WHAT IS BEING ASKED:
Retype everything in the data from the start down through the line containing "coord(3,103)", both ends included, with no changes.

INPUT DATA:
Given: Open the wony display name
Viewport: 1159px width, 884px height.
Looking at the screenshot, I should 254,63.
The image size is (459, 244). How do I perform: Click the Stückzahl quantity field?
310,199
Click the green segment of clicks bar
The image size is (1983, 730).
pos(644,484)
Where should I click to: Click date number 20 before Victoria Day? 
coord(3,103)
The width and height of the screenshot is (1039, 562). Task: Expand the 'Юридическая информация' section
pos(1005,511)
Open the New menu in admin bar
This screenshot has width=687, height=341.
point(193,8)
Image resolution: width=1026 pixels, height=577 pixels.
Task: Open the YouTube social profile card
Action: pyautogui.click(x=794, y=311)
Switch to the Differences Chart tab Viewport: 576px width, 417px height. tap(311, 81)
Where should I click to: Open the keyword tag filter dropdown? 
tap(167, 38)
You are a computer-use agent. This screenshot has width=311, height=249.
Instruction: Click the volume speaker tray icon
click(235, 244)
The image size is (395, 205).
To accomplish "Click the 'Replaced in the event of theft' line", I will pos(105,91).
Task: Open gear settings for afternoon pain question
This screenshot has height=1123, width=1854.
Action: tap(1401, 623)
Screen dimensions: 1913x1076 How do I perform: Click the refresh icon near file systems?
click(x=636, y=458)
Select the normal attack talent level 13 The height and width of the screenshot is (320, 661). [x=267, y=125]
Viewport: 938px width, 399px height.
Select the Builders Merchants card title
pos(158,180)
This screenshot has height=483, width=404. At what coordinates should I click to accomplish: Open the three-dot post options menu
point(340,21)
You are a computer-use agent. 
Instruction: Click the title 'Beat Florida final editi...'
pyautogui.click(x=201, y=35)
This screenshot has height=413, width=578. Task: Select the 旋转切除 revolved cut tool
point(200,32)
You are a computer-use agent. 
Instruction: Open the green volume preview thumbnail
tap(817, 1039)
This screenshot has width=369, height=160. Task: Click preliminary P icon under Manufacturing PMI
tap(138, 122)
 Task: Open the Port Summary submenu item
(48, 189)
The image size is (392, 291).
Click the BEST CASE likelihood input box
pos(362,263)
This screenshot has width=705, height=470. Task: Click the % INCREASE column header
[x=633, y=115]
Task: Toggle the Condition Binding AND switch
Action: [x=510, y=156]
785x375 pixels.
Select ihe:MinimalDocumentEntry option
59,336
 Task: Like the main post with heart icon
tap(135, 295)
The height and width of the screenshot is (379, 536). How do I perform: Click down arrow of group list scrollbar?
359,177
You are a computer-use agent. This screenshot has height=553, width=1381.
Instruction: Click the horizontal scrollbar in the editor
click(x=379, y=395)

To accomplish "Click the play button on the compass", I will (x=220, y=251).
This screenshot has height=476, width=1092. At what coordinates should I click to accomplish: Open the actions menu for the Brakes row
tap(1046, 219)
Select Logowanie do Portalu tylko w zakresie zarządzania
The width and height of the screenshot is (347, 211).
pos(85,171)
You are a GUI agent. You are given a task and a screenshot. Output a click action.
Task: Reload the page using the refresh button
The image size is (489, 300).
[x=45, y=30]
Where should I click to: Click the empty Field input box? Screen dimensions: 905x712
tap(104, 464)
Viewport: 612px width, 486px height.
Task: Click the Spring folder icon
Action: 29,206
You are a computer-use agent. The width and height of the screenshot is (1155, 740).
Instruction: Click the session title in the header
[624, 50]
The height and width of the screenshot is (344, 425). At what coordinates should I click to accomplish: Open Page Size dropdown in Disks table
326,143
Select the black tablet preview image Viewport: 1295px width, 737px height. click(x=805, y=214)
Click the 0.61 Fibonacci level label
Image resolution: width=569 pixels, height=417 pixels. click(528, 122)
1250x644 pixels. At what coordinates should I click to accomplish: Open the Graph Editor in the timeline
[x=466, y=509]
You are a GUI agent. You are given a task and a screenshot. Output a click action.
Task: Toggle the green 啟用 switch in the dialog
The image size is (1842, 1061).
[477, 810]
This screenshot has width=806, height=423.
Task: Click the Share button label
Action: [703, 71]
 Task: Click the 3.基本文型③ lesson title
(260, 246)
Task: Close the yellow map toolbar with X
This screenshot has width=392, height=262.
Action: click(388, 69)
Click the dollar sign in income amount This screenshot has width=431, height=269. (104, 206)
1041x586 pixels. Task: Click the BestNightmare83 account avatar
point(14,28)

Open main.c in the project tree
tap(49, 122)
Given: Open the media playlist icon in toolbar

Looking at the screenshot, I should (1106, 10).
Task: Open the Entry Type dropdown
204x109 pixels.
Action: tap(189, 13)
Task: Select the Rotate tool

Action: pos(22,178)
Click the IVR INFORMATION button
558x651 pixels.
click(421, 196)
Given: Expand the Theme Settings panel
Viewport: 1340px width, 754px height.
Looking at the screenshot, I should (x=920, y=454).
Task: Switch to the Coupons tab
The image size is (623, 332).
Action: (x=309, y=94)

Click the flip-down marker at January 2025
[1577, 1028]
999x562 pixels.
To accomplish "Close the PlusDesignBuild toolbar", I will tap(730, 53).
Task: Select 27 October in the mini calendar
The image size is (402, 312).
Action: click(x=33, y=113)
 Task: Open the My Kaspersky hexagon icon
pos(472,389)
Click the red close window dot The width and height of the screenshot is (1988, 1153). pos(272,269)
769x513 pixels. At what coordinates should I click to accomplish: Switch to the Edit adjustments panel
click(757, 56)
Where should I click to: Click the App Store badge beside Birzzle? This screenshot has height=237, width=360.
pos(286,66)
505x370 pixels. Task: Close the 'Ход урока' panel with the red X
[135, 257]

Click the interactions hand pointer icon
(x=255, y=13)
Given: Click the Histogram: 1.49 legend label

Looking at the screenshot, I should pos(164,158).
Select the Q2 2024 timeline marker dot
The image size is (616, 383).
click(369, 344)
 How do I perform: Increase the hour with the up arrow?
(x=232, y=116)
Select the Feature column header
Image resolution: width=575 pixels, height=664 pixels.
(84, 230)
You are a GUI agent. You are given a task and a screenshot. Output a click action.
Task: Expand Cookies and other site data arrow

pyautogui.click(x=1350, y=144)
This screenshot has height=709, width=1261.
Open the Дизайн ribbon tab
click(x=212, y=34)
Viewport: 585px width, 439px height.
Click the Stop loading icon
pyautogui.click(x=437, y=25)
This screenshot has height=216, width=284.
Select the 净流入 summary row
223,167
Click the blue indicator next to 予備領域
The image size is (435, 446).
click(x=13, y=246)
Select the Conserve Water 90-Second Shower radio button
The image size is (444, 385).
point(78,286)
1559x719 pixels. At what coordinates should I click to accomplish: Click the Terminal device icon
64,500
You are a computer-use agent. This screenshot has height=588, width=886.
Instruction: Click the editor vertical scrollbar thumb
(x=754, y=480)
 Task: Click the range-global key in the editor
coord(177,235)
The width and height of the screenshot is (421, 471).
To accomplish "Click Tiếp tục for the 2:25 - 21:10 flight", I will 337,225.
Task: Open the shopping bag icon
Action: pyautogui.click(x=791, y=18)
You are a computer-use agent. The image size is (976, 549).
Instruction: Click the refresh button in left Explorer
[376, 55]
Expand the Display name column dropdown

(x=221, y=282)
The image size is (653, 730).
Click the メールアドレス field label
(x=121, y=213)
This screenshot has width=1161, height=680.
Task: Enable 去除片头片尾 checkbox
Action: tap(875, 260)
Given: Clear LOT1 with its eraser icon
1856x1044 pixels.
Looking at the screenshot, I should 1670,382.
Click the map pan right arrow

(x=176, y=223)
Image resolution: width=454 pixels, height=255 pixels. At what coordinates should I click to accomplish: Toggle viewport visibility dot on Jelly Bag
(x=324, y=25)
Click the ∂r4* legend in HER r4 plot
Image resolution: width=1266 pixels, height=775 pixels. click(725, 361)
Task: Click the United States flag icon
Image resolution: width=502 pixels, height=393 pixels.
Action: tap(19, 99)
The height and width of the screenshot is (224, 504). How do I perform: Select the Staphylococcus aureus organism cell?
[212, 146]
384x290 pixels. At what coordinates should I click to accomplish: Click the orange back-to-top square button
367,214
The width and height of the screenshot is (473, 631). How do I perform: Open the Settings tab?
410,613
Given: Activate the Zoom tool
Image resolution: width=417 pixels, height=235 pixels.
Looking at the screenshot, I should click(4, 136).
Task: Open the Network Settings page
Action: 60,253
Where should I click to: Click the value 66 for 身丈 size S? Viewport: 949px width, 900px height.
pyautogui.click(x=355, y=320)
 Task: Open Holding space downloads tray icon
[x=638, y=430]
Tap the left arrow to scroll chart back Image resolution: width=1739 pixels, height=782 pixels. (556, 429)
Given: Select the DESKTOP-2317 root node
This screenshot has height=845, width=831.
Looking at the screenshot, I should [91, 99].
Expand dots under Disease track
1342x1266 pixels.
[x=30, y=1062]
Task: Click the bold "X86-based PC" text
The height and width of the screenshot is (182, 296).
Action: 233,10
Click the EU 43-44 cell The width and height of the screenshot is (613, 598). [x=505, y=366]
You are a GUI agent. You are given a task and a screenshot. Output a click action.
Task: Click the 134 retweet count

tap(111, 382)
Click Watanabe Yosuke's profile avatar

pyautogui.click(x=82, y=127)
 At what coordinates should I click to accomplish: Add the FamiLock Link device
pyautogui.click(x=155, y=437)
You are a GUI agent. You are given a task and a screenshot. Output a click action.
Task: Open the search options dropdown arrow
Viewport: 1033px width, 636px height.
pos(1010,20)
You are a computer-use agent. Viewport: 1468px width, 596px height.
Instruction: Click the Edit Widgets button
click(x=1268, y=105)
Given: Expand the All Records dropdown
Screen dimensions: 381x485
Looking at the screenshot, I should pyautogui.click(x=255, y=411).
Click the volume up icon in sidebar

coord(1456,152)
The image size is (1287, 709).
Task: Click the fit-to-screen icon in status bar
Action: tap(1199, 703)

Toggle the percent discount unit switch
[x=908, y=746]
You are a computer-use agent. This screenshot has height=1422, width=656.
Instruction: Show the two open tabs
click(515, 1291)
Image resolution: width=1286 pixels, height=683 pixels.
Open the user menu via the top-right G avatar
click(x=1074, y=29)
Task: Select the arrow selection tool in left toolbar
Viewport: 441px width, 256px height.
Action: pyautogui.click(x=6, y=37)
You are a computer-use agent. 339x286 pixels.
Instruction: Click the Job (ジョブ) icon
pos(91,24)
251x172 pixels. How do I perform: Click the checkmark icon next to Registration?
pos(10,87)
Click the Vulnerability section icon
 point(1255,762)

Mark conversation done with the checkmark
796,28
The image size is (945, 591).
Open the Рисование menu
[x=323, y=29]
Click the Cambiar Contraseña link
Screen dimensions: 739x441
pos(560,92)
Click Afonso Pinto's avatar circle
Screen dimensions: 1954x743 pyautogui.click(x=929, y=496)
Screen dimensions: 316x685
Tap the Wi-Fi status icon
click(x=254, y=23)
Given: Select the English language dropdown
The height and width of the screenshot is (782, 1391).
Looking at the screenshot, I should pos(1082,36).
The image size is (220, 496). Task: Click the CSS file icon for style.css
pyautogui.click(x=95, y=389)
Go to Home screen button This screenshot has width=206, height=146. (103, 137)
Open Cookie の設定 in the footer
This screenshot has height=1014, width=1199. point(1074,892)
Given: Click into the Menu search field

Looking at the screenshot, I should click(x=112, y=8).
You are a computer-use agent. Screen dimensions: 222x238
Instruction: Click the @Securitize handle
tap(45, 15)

TASK RESPONSE:
Given: Open the wony display name
Viewport: 1159px width, 884px height.
Looking at the screenshot, I should 254,63.
The image size is (459, 244). How do I perform: Click the Stückzahl quantity field?
310,199
Click the green segment of clicks bar
The image size is (1983, 730).
pos(644,484)
Where should I click to: Click date number 20 before Victoria Day? 
coord(3,103)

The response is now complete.